Corollary on splitting field of polynomial

Question

Need help in understanding a point in a proof: Let $F$ be a commutative field and $p\in F[X]$, $\deg (p) \geq 2$, an irreducible polynomial, then the ring $F[X]/pF[X]$ (quotient) is a field.

$pF[X]$ is an ideal of $F[X]$ - check
$F[X]/pF[X]$ is a commutative ring - check

Let's denote an element in $F[X]/pF[X]$ as $\bar{f}$
Let $\bar{0}\neq \bar{f}\in F[X]/pF[X]$. $f,p$ have no common divisors and as such there exist polynomials $x,y\in F[X]$ such that: $fx+py = 1$ due to which:
$$\bar{1} = \overline{fx+py} = \overline{fx}+\overline{py} = \overline{fx} $$

This is where I lose track.
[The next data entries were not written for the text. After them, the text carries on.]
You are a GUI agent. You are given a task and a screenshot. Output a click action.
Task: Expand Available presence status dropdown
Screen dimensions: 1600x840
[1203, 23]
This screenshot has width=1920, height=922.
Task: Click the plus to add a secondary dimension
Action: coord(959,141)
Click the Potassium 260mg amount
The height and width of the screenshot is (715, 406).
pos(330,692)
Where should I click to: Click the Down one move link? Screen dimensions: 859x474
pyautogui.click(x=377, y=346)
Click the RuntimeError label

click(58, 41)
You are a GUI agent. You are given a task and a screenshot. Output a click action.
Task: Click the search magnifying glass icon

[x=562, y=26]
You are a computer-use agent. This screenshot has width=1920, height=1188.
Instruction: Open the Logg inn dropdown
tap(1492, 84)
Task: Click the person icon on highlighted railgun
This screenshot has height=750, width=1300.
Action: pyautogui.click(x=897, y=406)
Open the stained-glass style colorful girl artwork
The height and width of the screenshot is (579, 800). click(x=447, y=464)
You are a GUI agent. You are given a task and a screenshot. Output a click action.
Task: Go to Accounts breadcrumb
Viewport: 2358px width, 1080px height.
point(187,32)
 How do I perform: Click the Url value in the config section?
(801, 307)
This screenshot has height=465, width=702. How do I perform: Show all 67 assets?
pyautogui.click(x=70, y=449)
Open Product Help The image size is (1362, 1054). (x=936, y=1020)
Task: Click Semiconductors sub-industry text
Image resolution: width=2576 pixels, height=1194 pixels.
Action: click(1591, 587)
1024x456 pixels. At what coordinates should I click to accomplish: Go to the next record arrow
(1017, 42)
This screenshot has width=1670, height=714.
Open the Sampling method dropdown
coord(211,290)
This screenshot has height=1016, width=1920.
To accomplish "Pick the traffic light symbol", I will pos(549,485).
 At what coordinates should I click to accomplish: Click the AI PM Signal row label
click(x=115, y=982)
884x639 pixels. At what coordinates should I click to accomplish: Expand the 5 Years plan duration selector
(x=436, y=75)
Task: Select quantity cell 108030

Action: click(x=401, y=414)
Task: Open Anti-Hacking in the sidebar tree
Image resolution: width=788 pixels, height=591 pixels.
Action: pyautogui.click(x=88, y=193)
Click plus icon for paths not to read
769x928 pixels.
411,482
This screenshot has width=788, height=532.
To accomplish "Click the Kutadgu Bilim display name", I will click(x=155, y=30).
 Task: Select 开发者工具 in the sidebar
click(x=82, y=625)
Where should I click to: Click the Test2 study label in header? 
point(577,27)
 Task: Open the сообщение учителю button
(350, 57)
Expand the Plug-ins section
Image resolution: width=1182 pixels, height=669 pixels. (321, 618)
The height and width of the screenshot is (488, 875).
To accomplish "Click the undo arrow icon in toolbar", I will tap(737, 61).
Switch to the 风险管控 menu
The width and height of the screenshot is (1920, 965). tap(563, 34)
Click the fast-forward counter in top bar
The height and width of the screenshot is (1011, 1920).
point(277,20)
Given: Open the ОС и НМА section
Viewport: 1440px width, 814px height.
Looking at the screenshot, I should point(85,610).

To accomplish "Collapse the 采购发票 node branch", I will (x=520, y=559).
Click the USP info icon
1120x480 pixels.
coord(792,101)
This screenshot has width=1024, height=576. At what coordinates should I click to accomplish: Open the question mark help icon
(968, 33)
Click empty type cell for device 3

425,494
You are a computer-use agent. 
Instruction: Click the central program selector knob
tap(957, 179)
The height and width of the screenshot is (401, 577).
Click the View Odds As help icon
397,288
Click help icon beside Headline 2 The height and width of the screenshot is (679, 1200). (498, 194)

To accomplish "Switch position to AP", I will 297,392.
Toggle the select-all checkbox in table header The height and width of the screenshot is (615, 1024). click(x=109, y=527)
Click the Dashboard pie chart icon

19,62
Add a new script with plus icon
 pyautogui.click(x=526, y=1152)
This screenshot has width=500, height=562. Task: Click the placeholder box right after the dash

Why is $\bar{p}=\bar{0}$?

Isn't a quotient given as $F[X]/pF[X] :=\{\bar{x}=x+pF[X]\ : x\in F[X] \}$? So why does this make $\bar{p} =\bar{0}$

Answer 1

$\overline{p}$ means the image of $p$ under the canonical quotient map $F[x] \to F[x]/(p)$. The quotient collapses $p$ so the image is zero. Also, as you note, elements are of the form $x + p F[x]$. In order to write $p$ in that form, note that we just take $x = 0$.

Answer 2

$$\bar p=pF[x]=0+pF(x)=\bar 0$$

But an other way to check that $F[X]/(p)$ is a field is to show that $(p)$ is maximal. Since $F$ is a field, $F[X]$ is a PID, and thus all ideal are principal. Let $(g)\supset (p)$ an ideal that contain $(p)$. Therefore $g\mid p$ and thus $g=up$ since $p$ is irreducible, where $u$ is a unit. Therefore $g\in (p)$ and thus $(p)=(g)$. Therefore $(p)$ is maximal and thus $F[X]/(p)$ is a field.

Answer 3

When you "quotient out" by a polynomial, you are really quotienting out by the ideal generated by that polynomial. When it comes time to check which equivalence classes things are in you can think to yourself what do I have to add to $p$ to make it an element of the ideal generated by p. Well it is already in the ideal generated by p and so we don't have to add anything, that is $\overline{p} = 0$.